== Stored records ==

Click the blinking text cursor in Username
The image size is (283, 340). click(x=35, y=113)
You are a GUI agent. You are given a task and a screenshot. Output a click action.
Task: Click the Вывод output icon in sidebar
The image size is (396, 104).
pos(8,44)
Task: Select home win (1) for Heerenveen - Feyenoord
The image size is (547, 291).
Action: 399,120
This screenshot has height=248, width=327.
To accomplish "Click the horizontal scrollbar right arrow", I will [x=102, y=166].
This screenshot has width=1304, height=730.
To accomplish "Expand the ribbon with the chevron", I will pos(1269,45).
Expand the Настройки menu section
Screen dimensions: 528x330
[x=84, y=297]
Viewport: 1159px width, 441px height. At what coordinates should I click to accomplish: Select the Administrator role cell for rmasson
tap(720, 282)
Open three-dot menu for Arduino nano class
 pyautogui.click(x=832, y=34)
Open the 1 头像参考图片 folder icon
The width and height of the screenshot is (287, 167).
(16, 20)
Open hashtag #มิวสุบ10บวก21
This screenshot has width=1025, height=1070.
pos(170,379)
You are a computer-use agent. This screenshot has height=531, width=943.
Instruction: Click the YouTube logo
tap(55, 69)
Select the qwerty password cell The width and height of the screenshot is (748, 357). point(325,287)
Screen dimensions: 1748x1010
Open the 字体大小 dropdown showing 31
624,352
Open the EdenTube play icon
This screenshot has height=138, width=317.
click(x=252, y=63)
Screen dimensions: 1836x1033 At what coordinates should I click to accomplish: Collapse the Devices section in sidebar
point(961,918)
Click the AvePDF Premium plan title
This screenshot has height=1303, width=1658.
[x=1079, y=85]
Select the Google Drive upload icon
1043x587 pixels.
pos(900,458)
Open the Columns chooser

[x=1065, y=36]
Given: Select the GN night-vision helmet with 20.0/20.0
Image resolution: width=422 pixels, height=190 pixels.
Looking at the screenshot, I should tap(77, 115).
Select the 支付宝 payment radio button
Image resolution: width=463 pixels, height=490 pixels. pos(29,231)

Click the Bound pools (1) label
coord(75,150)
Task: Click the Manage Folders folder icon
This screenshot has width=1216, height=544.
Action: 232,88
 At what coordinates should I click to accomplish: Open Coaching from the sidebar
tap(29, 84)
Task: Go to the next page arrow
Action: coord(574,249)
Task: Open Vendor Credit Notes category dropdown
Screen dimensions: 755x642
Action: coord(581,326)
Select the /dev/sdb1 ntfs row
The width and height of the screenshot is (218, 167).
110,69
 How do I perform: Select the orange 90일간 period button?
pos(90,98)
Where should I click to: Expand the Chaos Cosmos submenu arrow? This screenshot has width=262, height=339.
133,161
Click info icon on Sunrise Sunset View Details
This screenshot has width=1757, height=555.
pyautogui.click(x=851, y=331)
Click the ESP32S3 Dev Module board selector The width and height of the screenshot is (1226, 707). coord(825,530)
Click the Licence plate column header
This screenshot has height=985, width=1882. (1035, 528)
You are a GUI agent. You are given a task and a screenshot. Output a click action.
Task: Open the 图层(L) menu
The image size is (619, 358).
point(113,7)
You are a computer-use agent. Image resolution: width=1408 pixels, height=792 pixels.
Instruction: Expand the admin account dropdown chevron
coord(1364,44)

===

Task statement >>
Copy the records word for word, starting at the first line and ending with the line that contains "Action: 399,120". Include that line.

Written answer >>
Click the blinking text cursor in Username
The image size is (283, 340). click(x=35, y=113)
You are a GUI agent. You are given a task and a screenshot. Output a click action.
Task: Click the Вывод output icon in sidebar
The image size is (396, 104).
pos(8,44)
Task: Select home win (1) for Heerenveen - Feyenoord
The image size is (547, 291).
Action: 399,120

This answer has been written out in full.